— BEGIN —
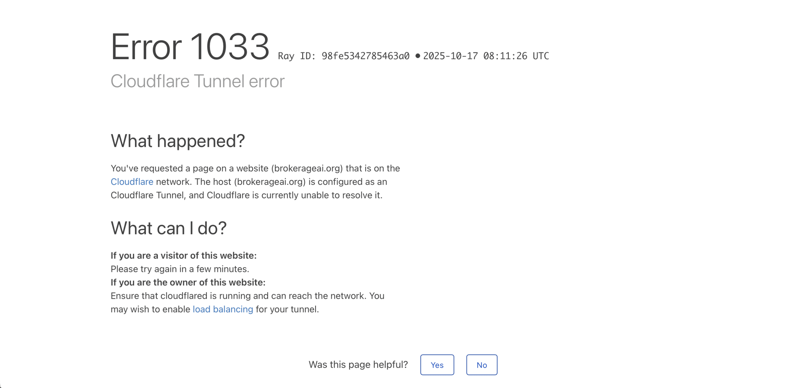
Task: Click 'website (brokerageai.org)' in the first paragraph line
Action: point(289,168)
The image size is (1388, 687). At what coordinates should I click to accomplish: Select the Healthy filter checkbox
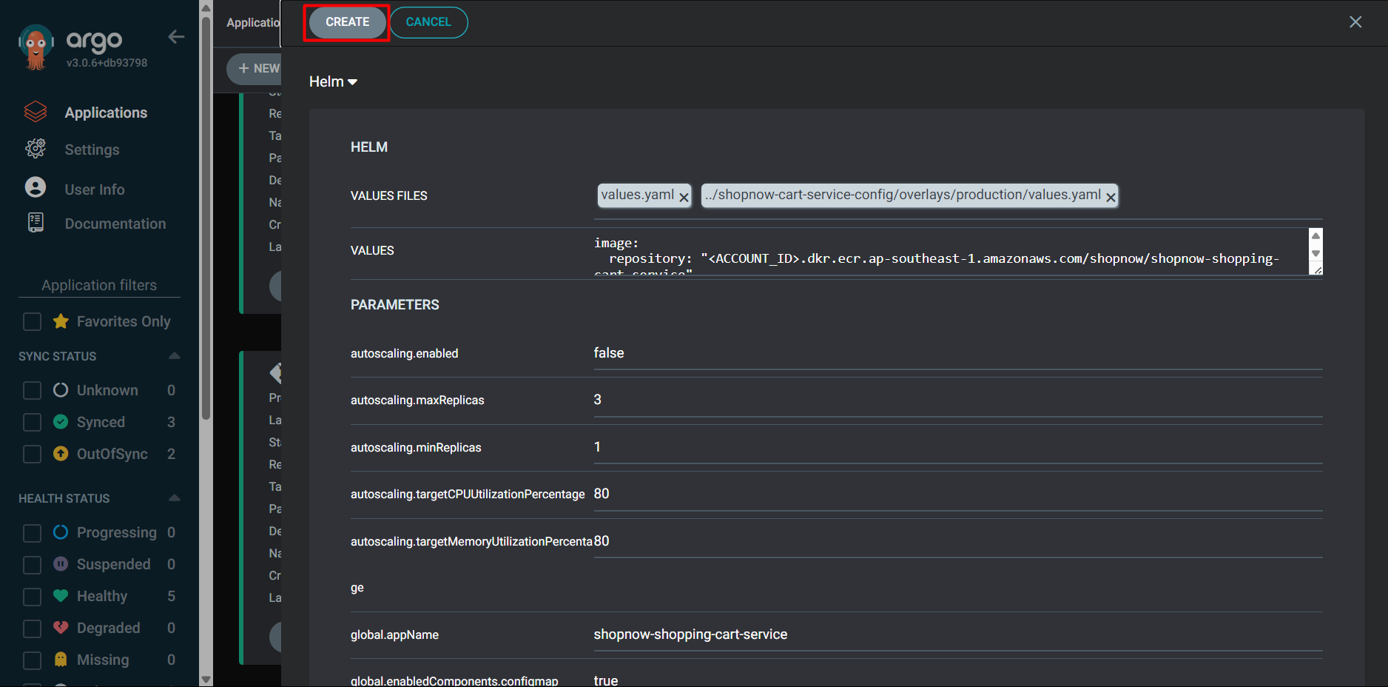coord(33,597)
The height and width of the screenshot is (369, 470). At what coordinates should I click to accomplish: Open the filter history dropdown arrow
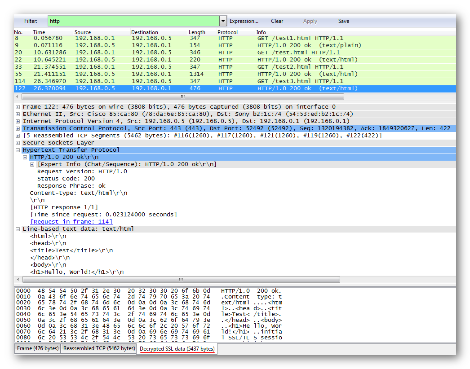[223, 21]
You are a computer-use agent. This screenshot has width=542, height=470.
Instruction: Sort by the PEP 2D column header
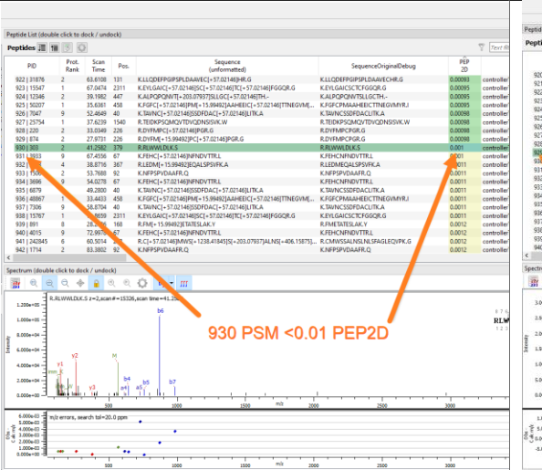click(x=464, y=66)
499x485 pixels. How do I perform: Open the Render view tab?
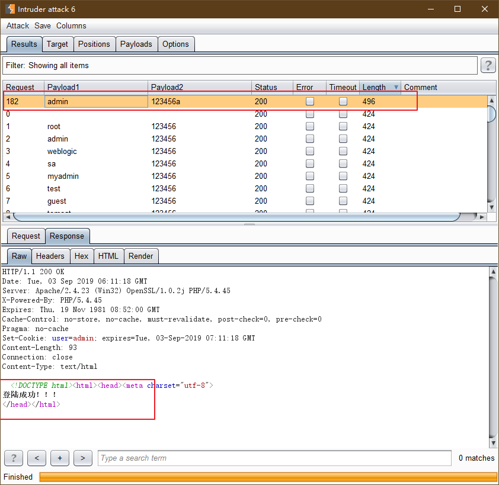[141, 256]
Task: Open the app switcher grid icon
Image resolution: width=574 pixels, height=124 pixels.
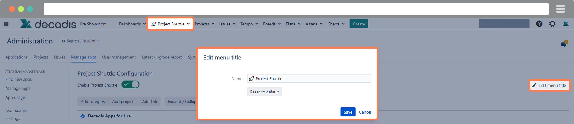Action: tap(6, 24)
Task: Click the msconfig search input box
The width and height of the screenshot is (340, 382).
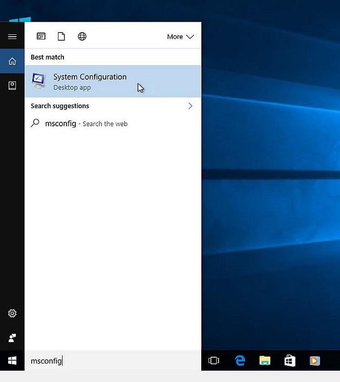Action: click(x=113, y=360)
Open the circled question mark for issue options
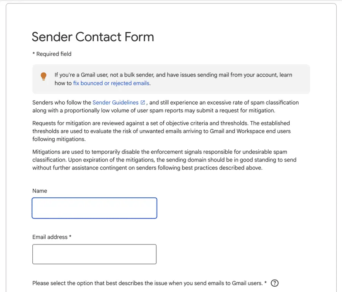Viewport: 342px width, 292px height. [x=274, y=283]
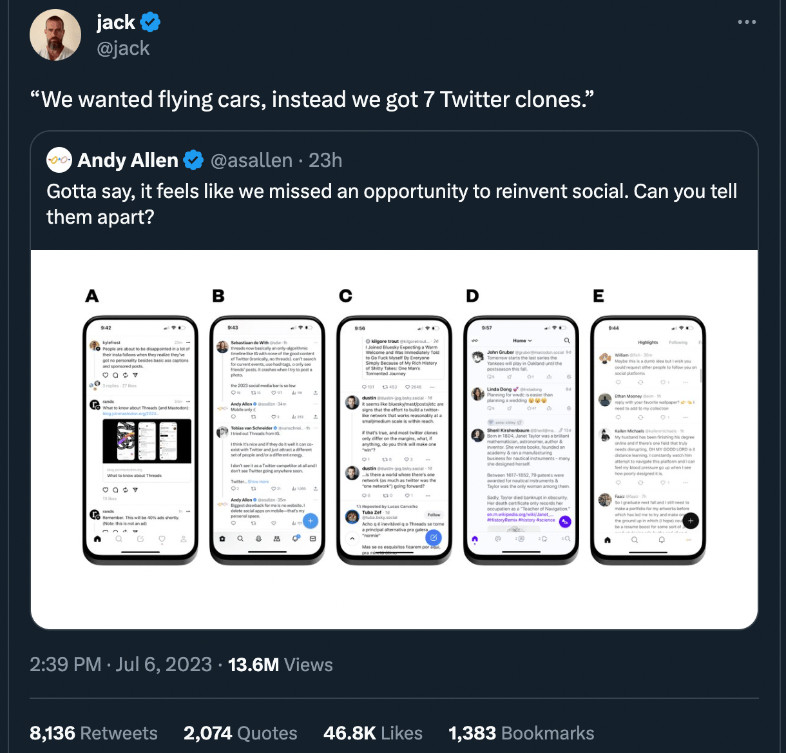Click the 23h quoted tweet timestamp
786x753 pixels.
click(x=325, y=160)
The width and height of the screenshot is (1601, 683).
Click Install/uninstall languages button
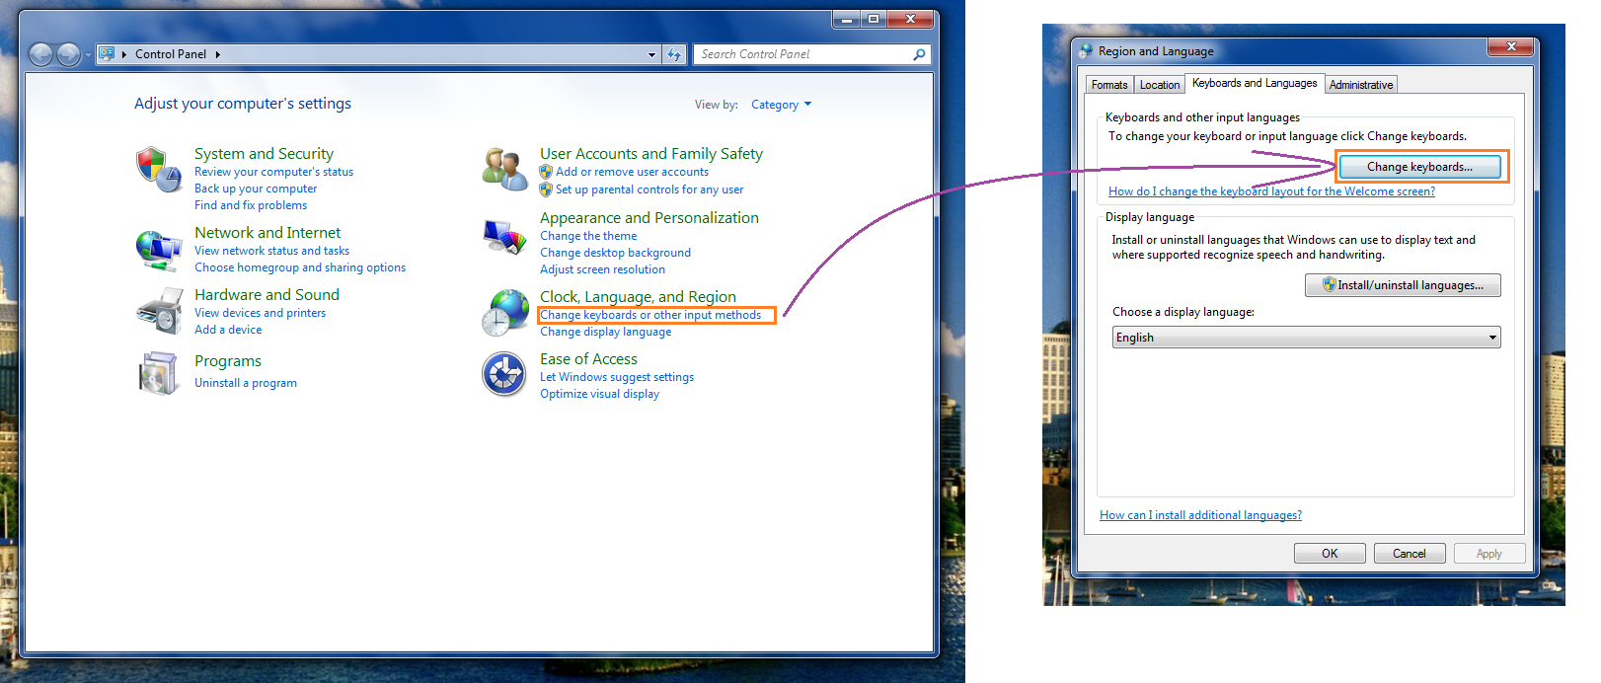click(1402, 285)
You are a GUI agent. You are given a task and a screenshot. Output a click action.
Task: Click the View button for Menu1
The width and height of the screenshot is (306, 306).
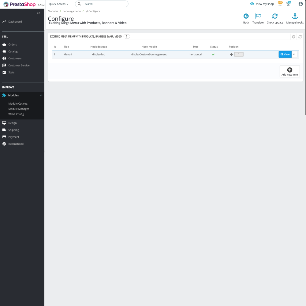pyautogui.click(x=285, y=54)
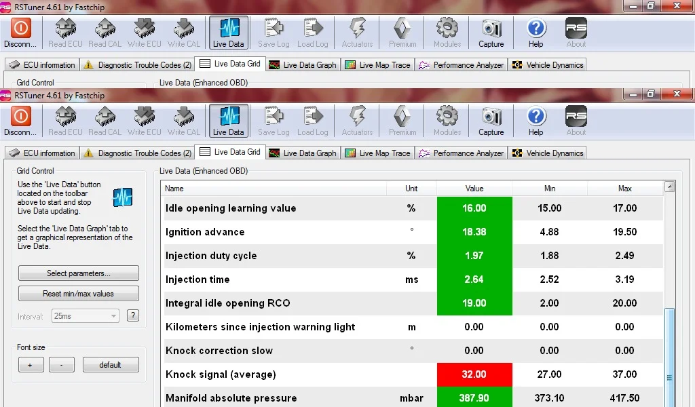The height and width of the screenshot is (407, 695).
Task: Click the red Knock signal (average) value cell
Action: point(474,374)
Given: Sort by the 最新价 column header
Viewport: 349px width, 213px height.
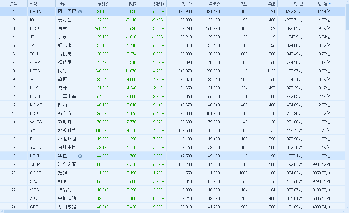Looking at the screenshot, I should click(103, 4).
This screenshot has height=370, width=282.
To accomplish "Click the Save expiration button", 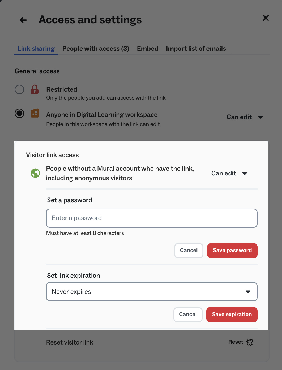I will click(232, 315).
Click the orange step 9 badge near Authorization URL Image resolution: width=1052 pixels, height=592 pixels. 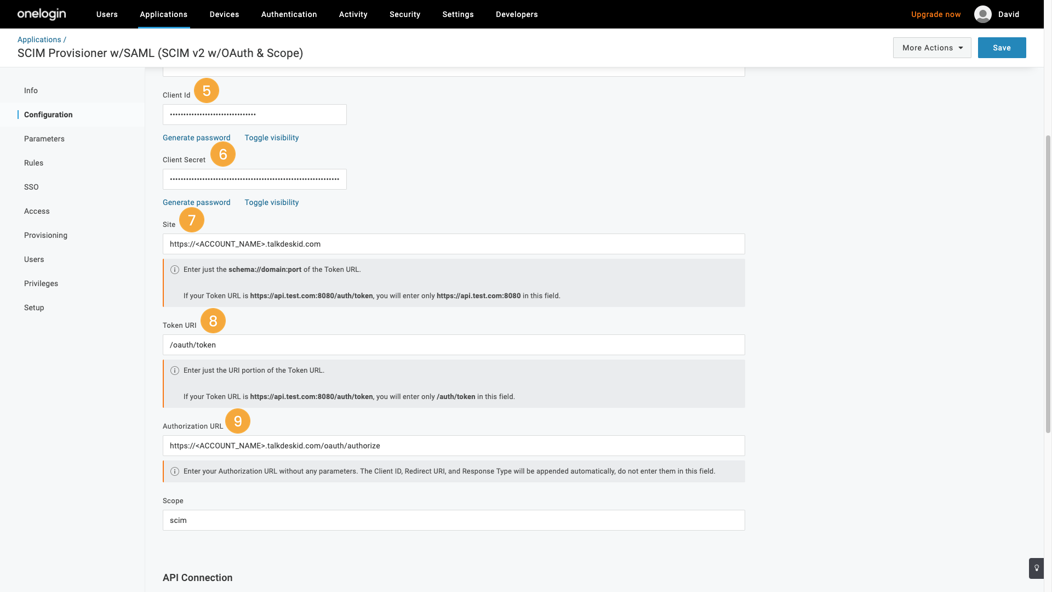pos(238,421)
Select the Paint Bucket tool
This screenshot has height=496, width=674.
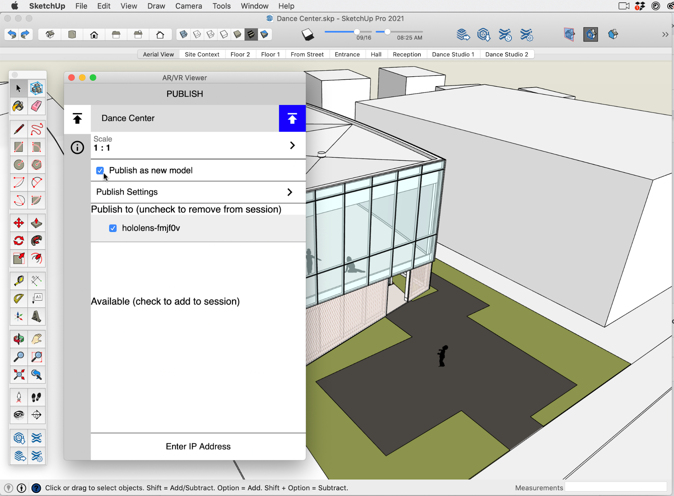(x=18, y=106)
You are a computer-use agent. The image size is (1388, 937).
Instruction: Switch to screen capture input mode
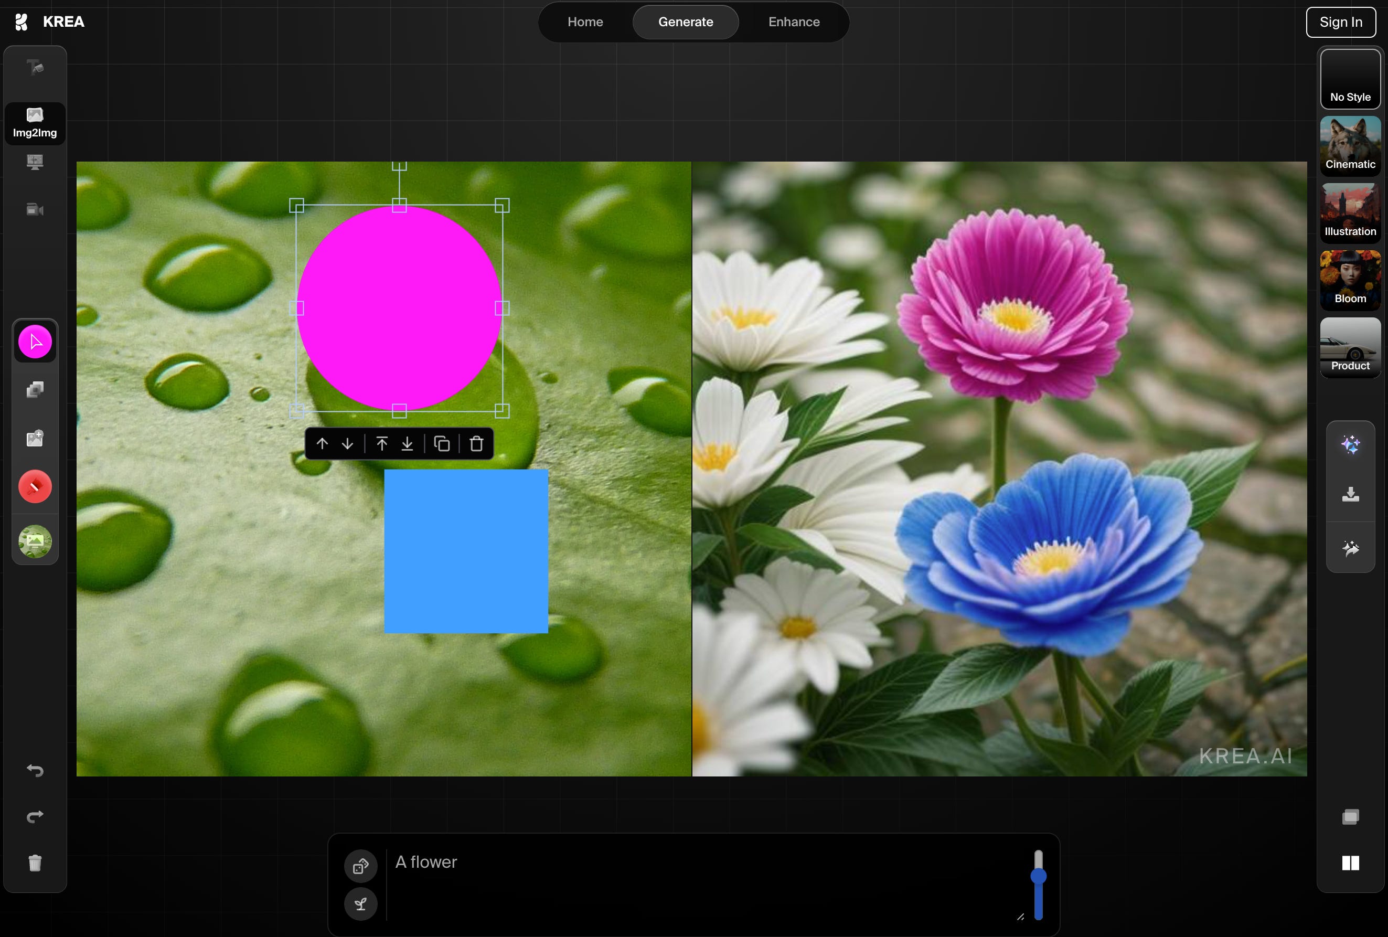coord(35,162)
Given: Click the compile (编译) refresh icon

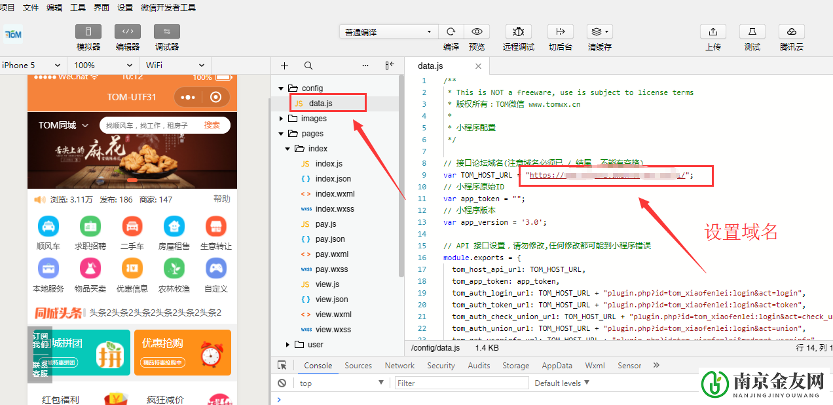Looking at the screenshot, I should coord(451,31).
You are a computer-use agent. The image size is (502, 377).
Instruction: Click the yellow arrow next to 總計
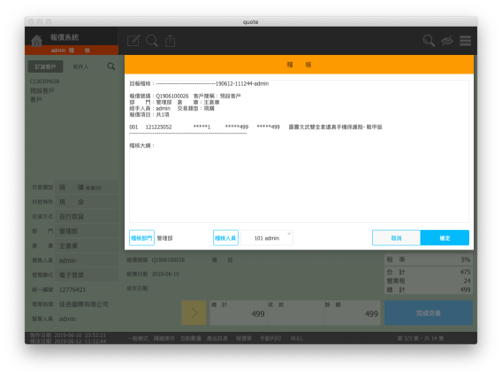[194, 312]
— END —
* [DIRECTIONS]: Turn the listing, from the line with "Given: Click the compile (编译) refresh icon" through the end of the listing, into a Markdown table with the columns Row and Line, numbering each line and skipping blank ones. Leave the pictures out.

* [TASK OUTPUT]:
| Row | Line |
|---|---|
| 1 | Given: Click the compile (编译) refresh icon |
| 2 | Looking at the screenshot, I should coord(451,31). |
| 3 | You are a computer-use agent. The image size is (502, 377). |
| 4 | Instruction: Click the yellow arrow next to 總計 |
| 5 | [194, 312] |